Cloud bills rarely explode because of one catastrophic decision. They grow incrementally. Quietly. A forgotten load balancer here. Overprovisioned Kubernetes nodes there. NAT Gateway traffic multiplying invisibly in the background like fiscal mold behind drywall.
Most organisations approach FinOps as a finance exercise. That is a strategic mistake.
The engineers provisioning infrastructure are the same engineers best positioned to optimise it. DevOps teams control autoscaling, storage policies, networking topology, observability retention, and workload scheduling. They are not adjacent to cloud cost optimisation. They are the operational epicentre of it.
This playbook focuses on practical FinOps implementation for DevOps and platform engineers. Not abstract governance theory. Actual engineering patterns that reduce spend without degrading reliability.
The optimisation path is organised by return on investment. Start with visibility. Then tackle compute, storage, networking, Kubernetes, and finally governance automation.

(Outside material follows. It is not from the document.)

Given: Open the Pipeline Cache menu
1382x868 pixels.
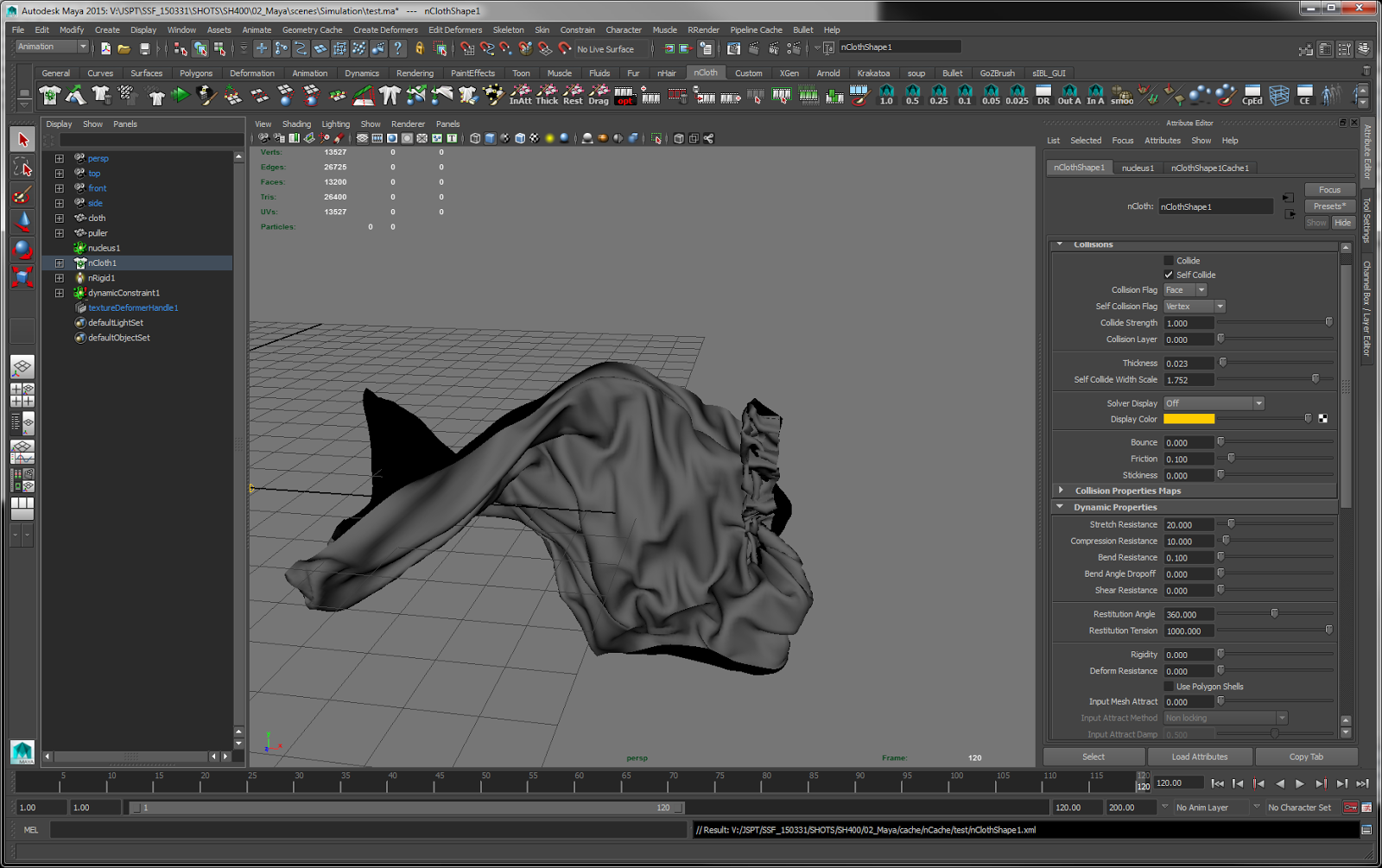Looking at the screenshot, I should (756, 29).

Part 1: Visibility First — Tagging Standards and Cost Attribution
You cannot optimise what you cannot attribute.
Most cloud environments fail at cost management because nobody knows which team owns what.
The Minimum Viable Tagging Standard
Every resource should contain
tags = {
team = "platform-engineering"
environment = "production"
application = "checkout-api"
cost-centre = "ENG-042"
owner = "payments-team"
}
Why Tags Matter
Without tags
Cloud bill = giant undifferentiated blob
With tags
Cloud bill = attributable operational data
This changes engineering behaviour immediately.
AWS Cost Allocation Tags
Enable them explicitly
aws ce list-cost-allocation-tags
Then activate
Billing Console → Cost Allocation Tags → Activate
Cost Dashboard Strategy
Build dashboards around:
Cost by team
Cost by environment
Cost by service
Week-over-week growth
Top anomalous resources
Part 2: Compute Optimisation — Rightsizing, Spot, Graviton
Compute is usually the largest controllable expense category.

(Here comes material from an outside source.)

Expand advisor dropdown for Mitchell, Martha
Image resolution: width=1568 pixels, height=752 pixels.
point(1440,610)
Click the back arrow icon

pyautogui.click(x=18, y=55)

And most environments are dramatically oversized.
Rightsizing EC2 Instances
Example
m5.4xlarge
Average CPU: 9%
This is not infrastructure. It is financial leakage.
Identify Idle Instances
Using CloudWatch
Spot Instances
Spot pricing can reduce costs by 70–90%.
Perfect for:
CI runners
Batch jobs
Non-critical workloads
Kubernetes worker nodes
Terraform Spot Example
resource "aws_instance" "spot_worker" {
instance_type = "m7g.large"
instance_market_options {
market_type = "spot"
}
}
AWS Graviton Migration
Graviton instances routinely reduce compute costs by 20–40%.
Migration Candidate Checklist
Best workloads:
- Stateless APIs
- Containers
- Node.js
- Go
- Java 17+
Kubernetes Node Group Example
apiVersion: eksctl.io/v1alpha5
kind: ClusterConfig
managedNodeGroups:
- name: graviton-workers
instanceType: m7g.large
Part 3: Storage Optimisation — S3 Tiers, EBS, Lifecycle Policies
Storage inefficiency compounds silently over years.
S3 Lifecycle Policies
The fastest storage win in AWS.
Terraform Lifecycle Policy
resource "aws_s3_bucket_lifecycle_configuration" "cost_optimised" {
bucket = aws_s3_bucket.data.id
rule {
id = "archive-old-data"
status = "Enabled"
transition {
days = 30
storage_class = "INTELLIGENT_TIERING"
}
transition {
days = 90
storage_class = "GLACIER_IR"
}
transition {
days = 365
storage_class = "DEEP_ARCHIVE"
}
}
}
EBS Optimisation
Common waste patterns:
- Detached volumes
- Oversized gp3 disks
- Unused snapshots
Find Unattached Volumes
aws ec2 describe-volumes \
--filters Name=status,Values=available
Unless compliance requires otherwise.
Part 4: Networking Cost Reduction — NAT Gateway, VPC Endpoints, Data Transfer
Networking costs surprise almost everyone.
Especially NAT Gateways.
NAT Gateway Optimisation
NAT Gateway charges include:
- Hourly fee
- Per-GB transfer fee
Large clusters can spend thousands monthly on NAT traffic alone.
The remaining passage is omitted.